Article Source
Tajo JDBC Driver
Apache Tajo™ provides JDBC driver which enables Java applciations to easily access Apache Tajo in a RDBMS-like manner. In this section, we explain how to get JDBC driver and an example code.
How to get JDBC driver
Tajo provides some necesssary jar files packaged by maven. In order get the jar files, please follow the below commands.
$ cd tajo-x.y.z-incubating
$ mvn clean package -DskipTests -Pdist -Dtar
$ ls -l tajo-dist/target/tajo-x.y.z-incubating/share/jdbc-dist
Setting the CLASSPATH
In order to use the JDBC driver, you should set the jar files included in tajo-dist/target/tajo-x.y.z-incubating/share/jdbc-dist to your CLASSPATH. In addition, you should add hadoop clsspath into your CLASSPATH. So, CLASSPATH will be set as follows:
CLASSPATH=path/to/tajo-jdbc/*:${TAJO_HOME}/conf:$(hadoop classpath)
Note
You can get ${hadoop classpath} by executing the command bin/hadoop
classpath in your hadoop cluster.
Note
You may want to a minimal set of JAR files. If so, please refer Minimal JAR file list.
An Example JDBC Client
The JDBC driver class name is org.apache.tajo.jdbc.TajoDriver. You can get the driver Class.forName(“org.apache.tajo.jdbc.TajoDriver”).newInstance(). The connection url should be jdbc:tajo://
Note
Currently, Tajo does not support the concept of database and namespace. All tables are contained in default
database. So, you don’t need to specify any database name.
The following shows an example of JDBC Client.

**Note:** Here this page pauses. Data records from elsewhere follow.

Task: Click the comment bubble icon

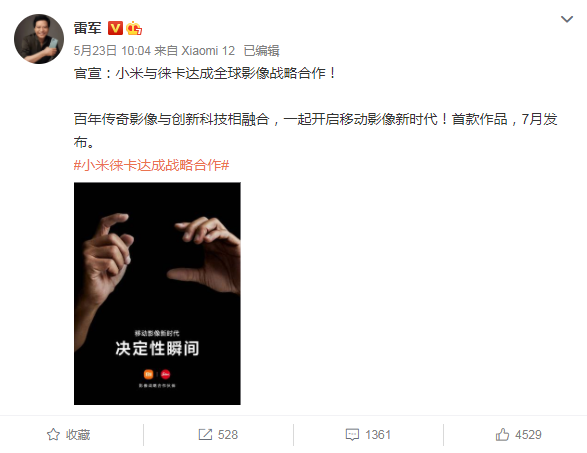Action: [x=352, y=435]
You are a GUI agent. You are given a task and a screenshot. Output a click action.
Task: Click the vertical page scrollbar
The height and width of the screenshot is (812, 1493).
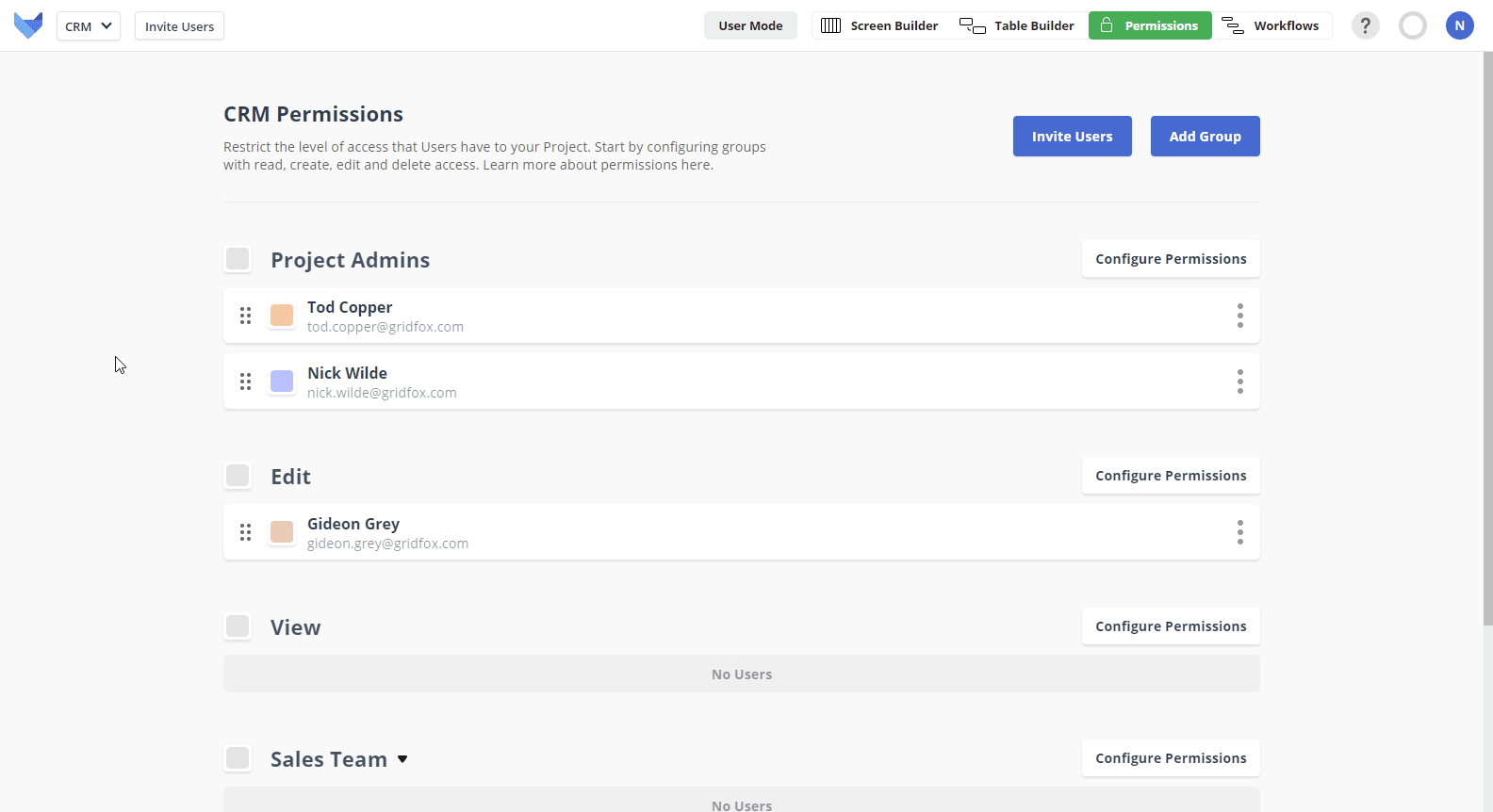[x=1487, y=339]
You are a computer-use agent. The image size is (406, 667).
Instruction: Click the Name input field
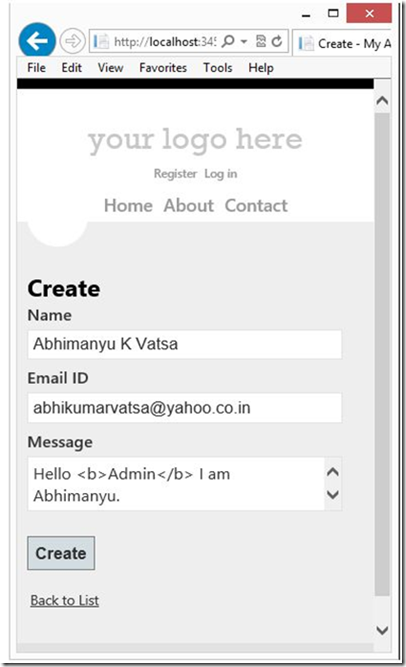(x=185, y=344)
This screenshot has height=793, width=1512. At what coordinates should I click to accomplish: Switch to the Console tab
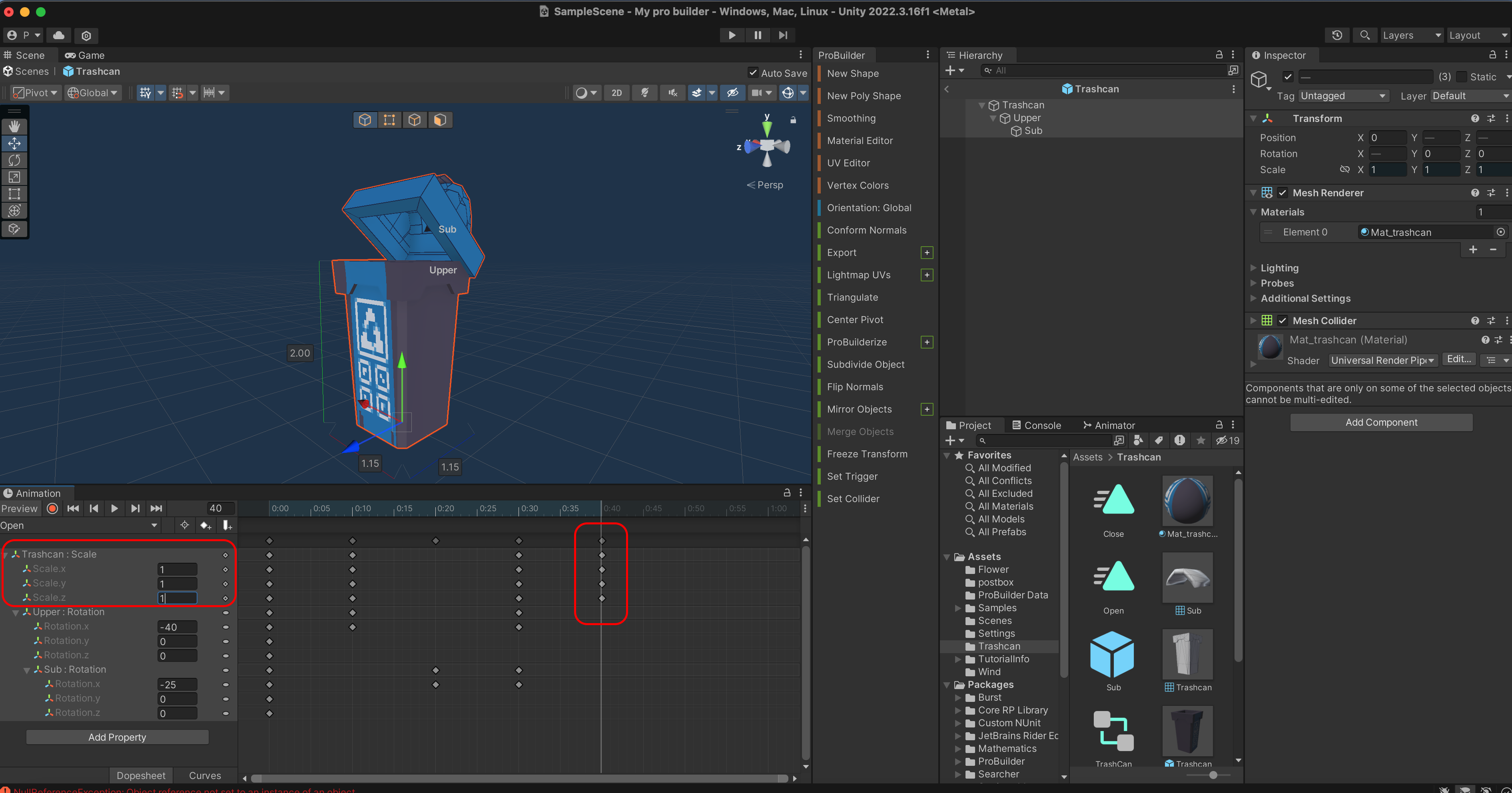1036,425
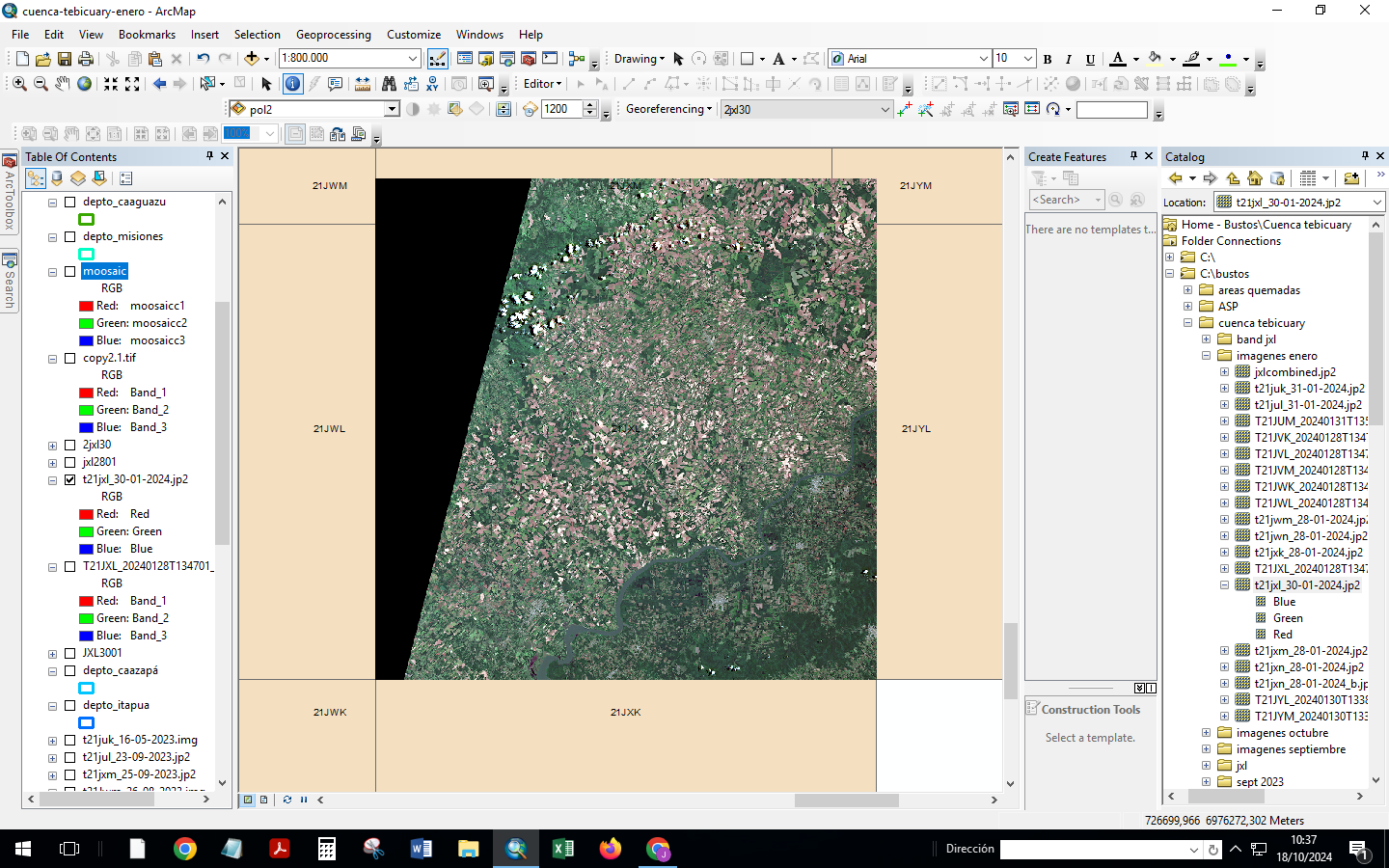Viewport: 1389px width, 868px height.
Task: Collapse the cuenca tebicuary folder
Action: pyautogui.click(x=1186, y=322)
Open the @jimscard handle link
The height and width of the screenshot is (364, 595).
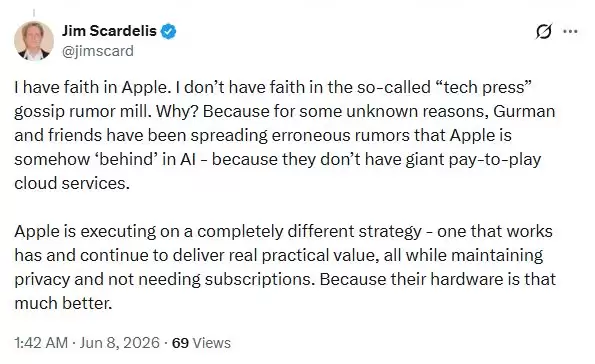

import java.sql.Connection;
import java.sql.ResultSet;
import java.sql.Statement;
import java.sql.DriverManager;
public class TajoJDBCClient {
....
public static void main(String[] args) throws Exception {
Class.forName("org.apache.tajo.jdbc.TajoDriver").newInstance();
Connection conn = DriverManager.getConnection("jdbc:tajo://127.0.0.1:26002");
Statement stmt = null;
ResultSet rs = null;
try {
stmt = conn.createStatement();
rs = stmt.executeQuery("select * from table1");
while (rs.next()) {
System.out.println(rs.getString(1) + "," + rs.getString(3));
}
} finally {
if (rs != null) rs.close();
if (stmt != null) stmt.close();
if (conn != null) conn.close();
}
}
}
Appendix
Minimal JAR file list
The following JAR files are necessary minimal JAR file list. We’ve tested JDBC drivers with the following JAR files for usual SQL queries. But, they does not guarantee that they are fully tested for all operations. So, you may need additional JAR files. In addition to the following JAR files, please don’t forgot including ${HADOOP_HOME}/eta/hadoop
and ${TAJO_HOME}/conf
in your CLASSPATH
.
- hadoop-annotations-2.2.0.jar
- hadoop-auth-2.2.0.jar
- hadoop-common-2.2.0.jar
- hadoop-hdfs-2.2.0.jar
- joda-time-2.3.jar
- tajo-catalog-common-0.8.0-SNAPSHOT.jar
- tajo-client-0.8.0-SNAPSHOT.jar
- tajo-common-0.8.0-SNAPSHOT.jar
- tajo-jdbc-0.8.0-SNAPSHOT.jar
- tajo-rpc-0.8.0-SNAPSHOT.jar
- tajo-storage-0.8.0-SNAPSHOT.jar
- log4j-1.2.17.jar
- commons-logging-1.1.1.jar
- guava-11.0.2.jar
- protobuf-java-2.5.0.jar
- netty-3.6.6.Final.jar
- commons-lang-2.5.jar
- commons-configuration-1.6.jar
- slf4j-api-1.7.5.jar
- slf4j-log4j12-1.7.5.jar
- commons-cli-1.2.jar
- commons-io-2.1.jar
FAQ
java.nio.channels.UnresolvedAddressException
When retriving the final result, Tajo JDBC Driver tries to access HDFS data nodes. So, the network access between JDBC client and HDFS data nodes must be available. In many cases, a HDFS cluster is built in a private network which use private hostnames. So, the host names must be shared with the JDBC client side.